(原始数据)
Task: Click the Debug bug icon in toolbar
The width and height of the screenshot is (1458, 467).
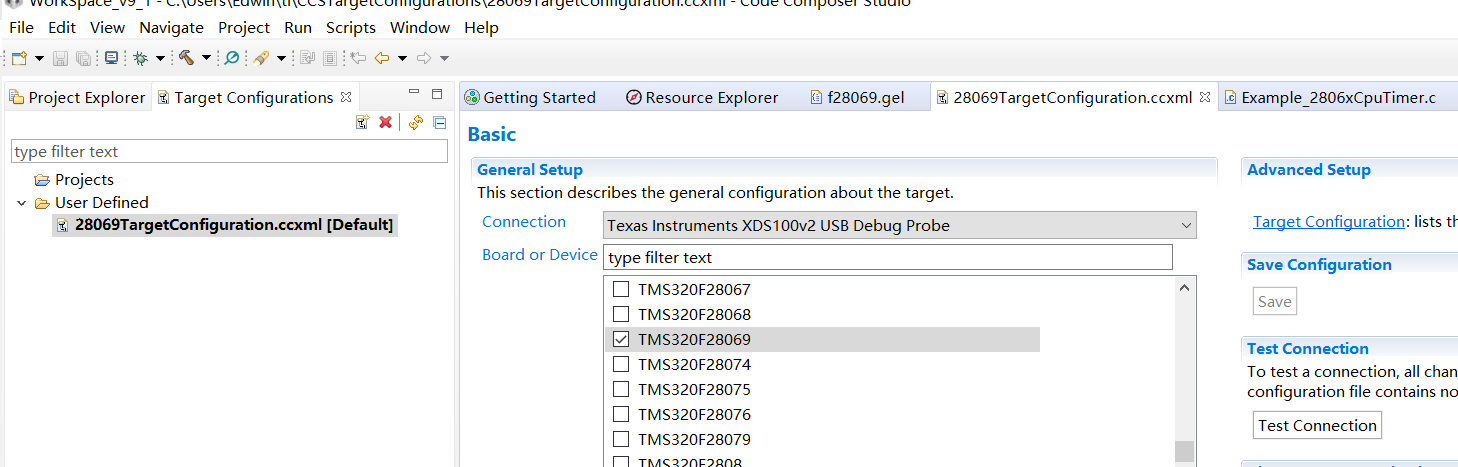Action: pyautogui.click(x=141, y=58)
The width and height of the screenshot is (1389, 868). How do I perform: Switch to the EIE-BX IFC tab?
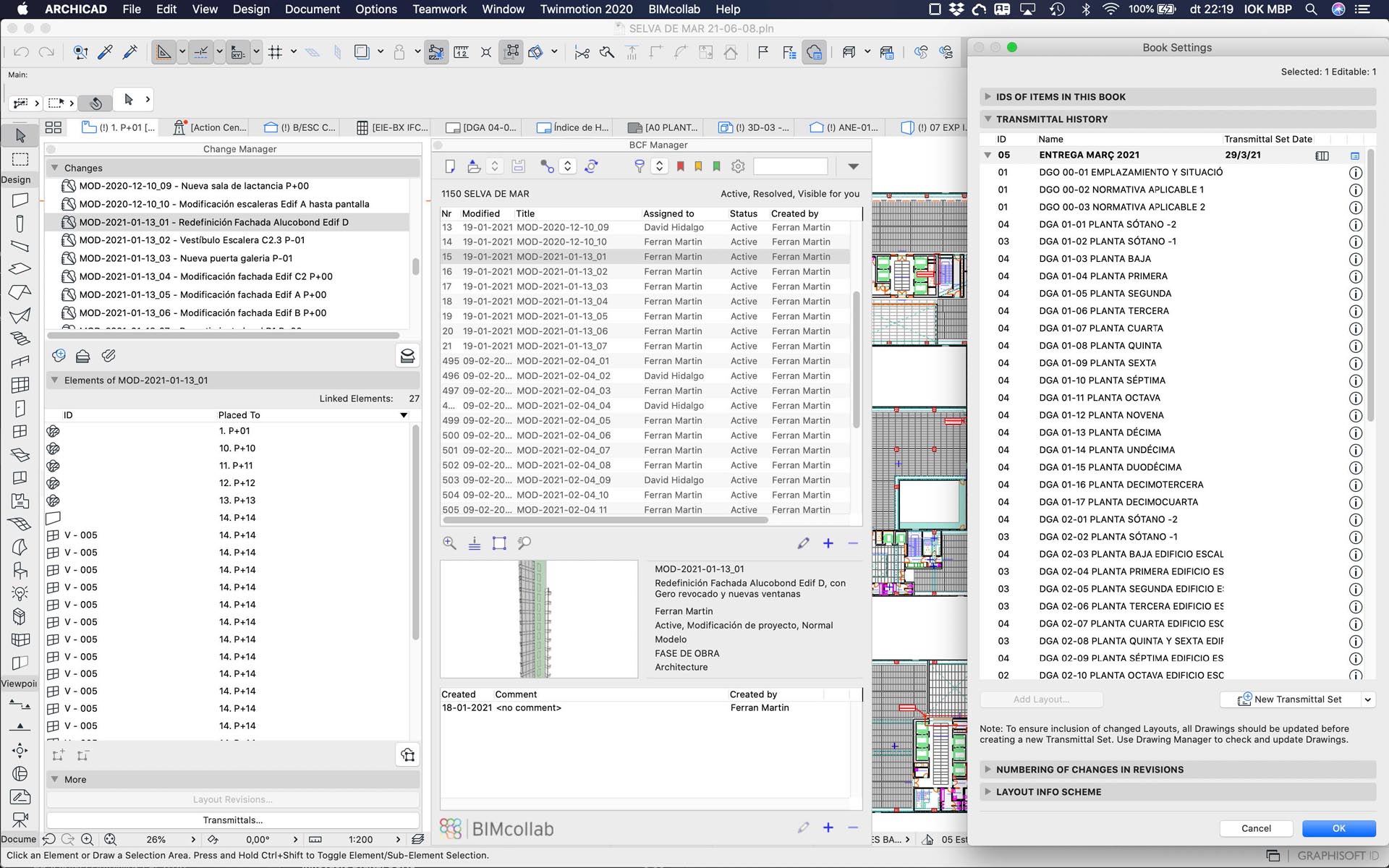pyautogui.click(x=393, y=128)
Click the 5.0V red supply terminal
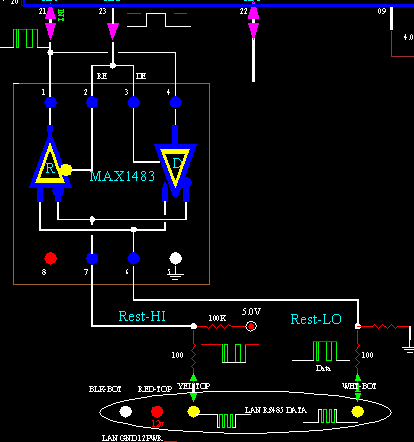This screenshot has height=442, width=414. pyautogui.click(x=251, y=326)
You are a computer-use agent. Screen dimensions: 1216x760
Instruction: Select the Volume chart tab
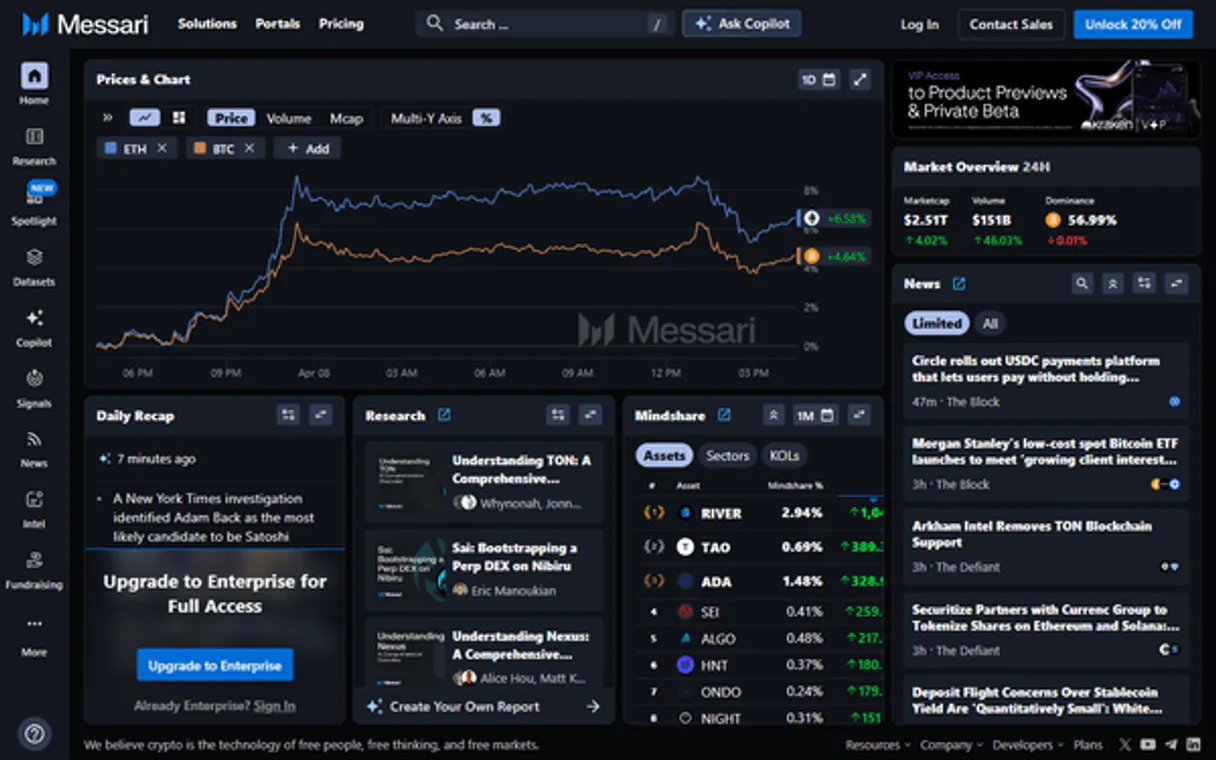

题目要求:
把上面数据中的“tab”全部替换成“panel”，其余内容一字不改，重新写出全部数据，答案里省去图片。

参考答案:
Task: Click the Debug bug icon in toolbar
The width and height of the screenshot is (1458, 467).
Action: pyautogui.click(x=141, y=58)
The width and height of the screenshot is (1389, 868). How do I perform: Switch to the EIE-BX IFC panel?
pyautogui.click(x=393, y=128)
Click the 5.0V red supply terminal
This screenshot has height=442, width=414. pyautogui.click(x=251, y=326)
You are a computer-use agent. Screen dimensions: 1216x760
Instruction: Select the Volume chart panel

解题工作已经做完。